Aviation experts say there is no evidence to support the Shoreham airshow crash pilot’s claim his judgement was affected by G-force.
Andy Hill was cleared of 11 counts of gross negligence manslaughter after the jury heard his “serious misjudgement” could have been caused by a lack of oxygen brought on by G-force.
But a report from the UK Civil Aviation Authority published today says there is no evidence low levels of G force over a short period of time could affect cognitive ability.
The review was carried out after the possibility was raised during Mr Hill’s trial in February last year.
A CAA spokesperson said: “During the trial of Andrew Hill, the pilot involved in the tragic Shoreham Airshow accident, reference was made to the possibility of cognitive impairment occurring at levels of G force below those historically associated with in-flight impairment.
“As a responsible regulator we wanted to review the currently available information published on this subject.
“The review has now been published and found that there is no clear evidence to suggest that cognitive effects can be demonstrated at low levels of G force when experienced for the short period of time associated with aerobatic displays.
“This finding matches that of the Air Accidents Investigation Branch review of its investigation into the accident.”
The report says: “There is no evidence to suggest that cognitive effects can be demonstrated at
low levels of G force when experienced for the short period of time associated with aerobatic displays.

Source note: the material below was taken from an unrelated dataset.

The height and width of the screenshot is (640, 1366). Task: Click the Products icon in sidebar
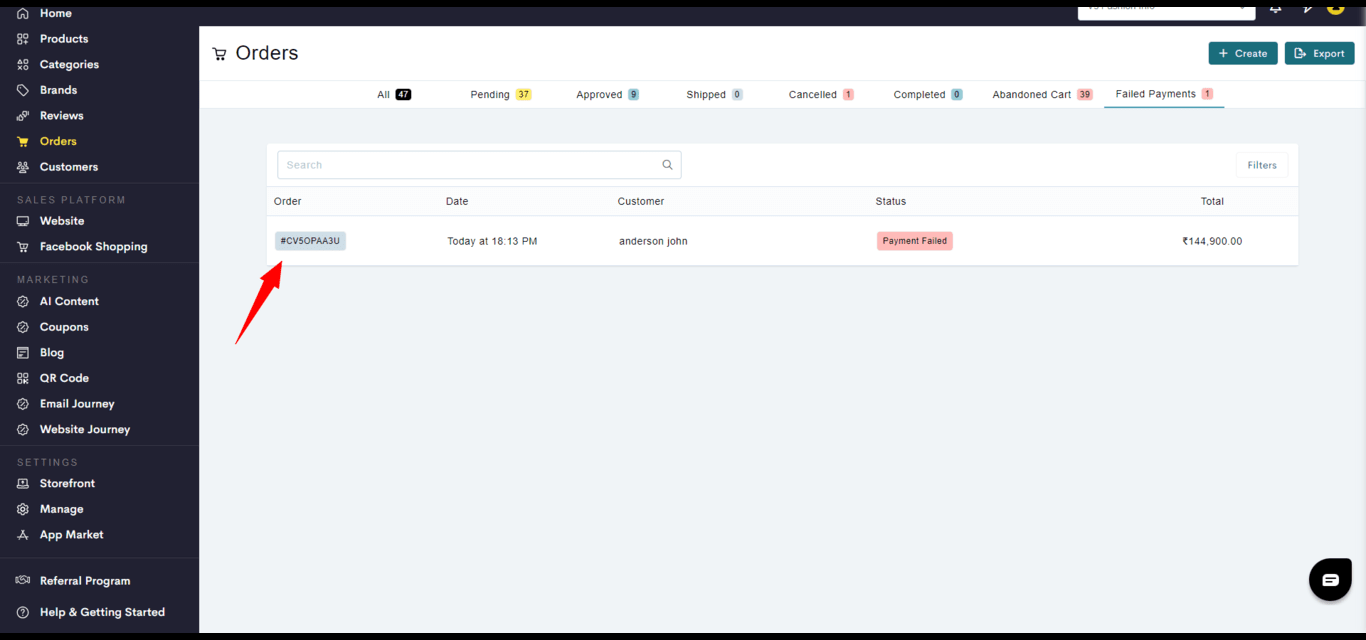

“The overwhelming weight of available scientific evidence does not show any demonstrable, practical and meaningful cognitive impairments under +4 Gz that would point to impaired flight safety.
“The review team has concluded that there is no identifiable risk of cognitive impairment in civil pilots experiencing G forces at levels, and for durations recorded by accident investigators as having been experienced by the Shoreham pilot.”
An inquest into the deaths of the 11 men killed at the disaster in August 2015 is due to take place next year.